You are viewing a plain text version of this content. The canonical link for it is here.
Posted to commits@carbondata.apache.org by ra...@apache.org on 2019/01/30 10:39:26 UTC

[carbondata] 22/27: [CARBONDATA-3273] [CARBONDATA-3274] Fix for SORT_SCOPE in CarbonLoadDataCommand

This is an automated email from the ASF dual-hosted git repository.

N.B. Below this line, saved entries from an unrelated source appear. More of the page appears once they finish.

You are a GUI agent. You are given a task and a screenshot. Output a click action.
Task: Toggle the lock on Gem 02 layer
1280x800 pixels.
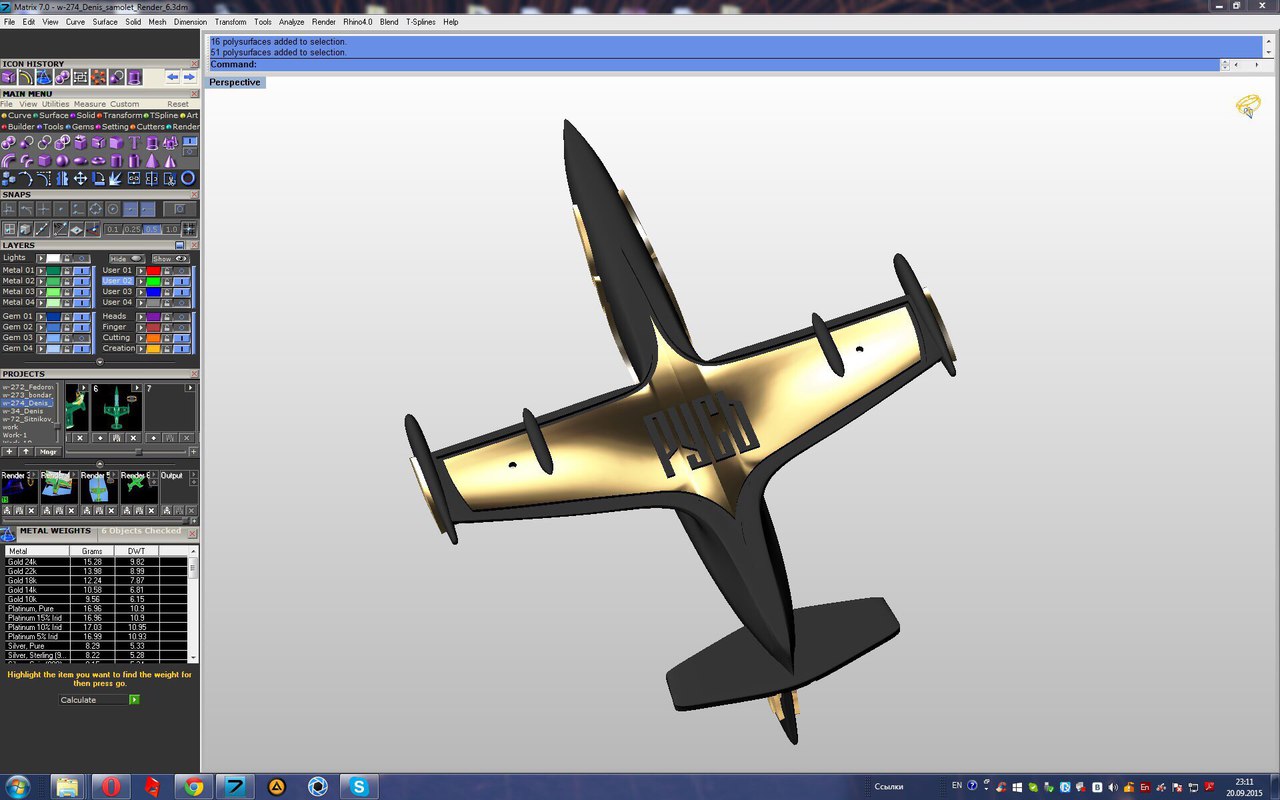coord(66,327)
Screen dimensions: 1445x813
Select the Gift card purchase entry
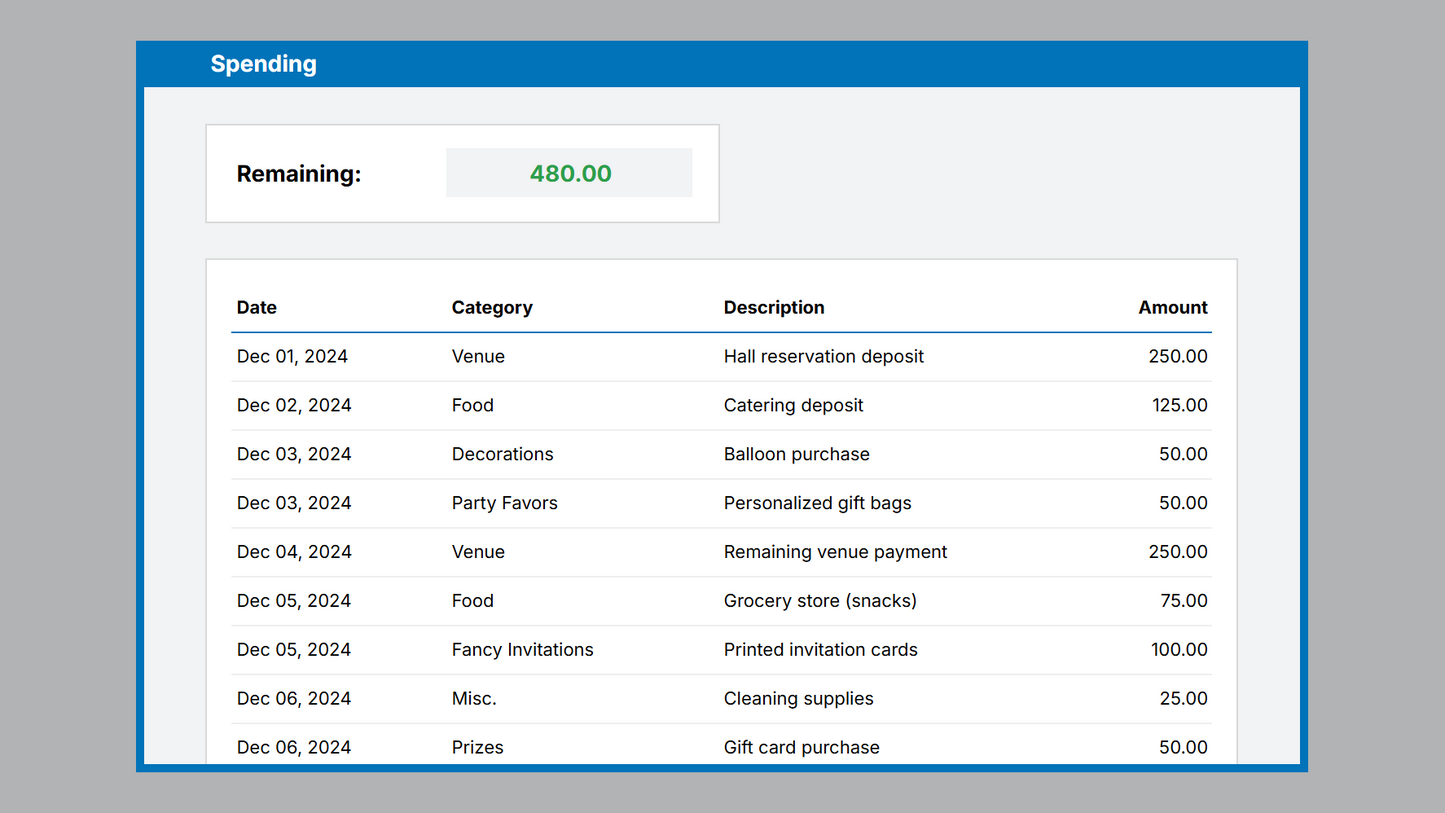pyautogui.click(x=801, y=748)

ravipesala pushed a commit to branch branch-1.5
in repository https://gitbox.apache.org/repos/asf/carbondata.git

commit 9373bc47e1a966405d3ecf611df526c20804b17f
Author: namanrastogi <na...@gmail.com>
AuthorDate: Fri Jan 25 15:19:58 2019 +0530

    [CARBONDATA-3273] [CARBONDATA-3274] Fix for SORT_SCOPE in CarbonLoadDataCommand
    
    Problem1: With no SORT_COLUMNS, loading data was taking SORT_SCOPE=LOCAL_SORT instead of NO_SORT.
    Solution: Added a check for SORT_COLUMNS in CarbonLoadDataCommand
    
    Problem2: On table with some SORT_COLUMNS and SORT_SCOPE not specified, SORT_SCOPE was not considering CARBON.OPTIONS.SORT.SCOPE for SORT_SCOPE.
    Solution: Added checking of CARBON.OPTIONS.SORT.SCOPE while loading.
    
    This closes #3103
---
 docs/configuration-parameters.md                   |  2 +-
 docs/dml-of-carbondata.md                          | 18 ++++++++++----
 .../command/management/CarbonLoadDataCommand.scala | 28 +++++++++++-----------
 3 files changed, 28 insertions(+), 20 deletions(-)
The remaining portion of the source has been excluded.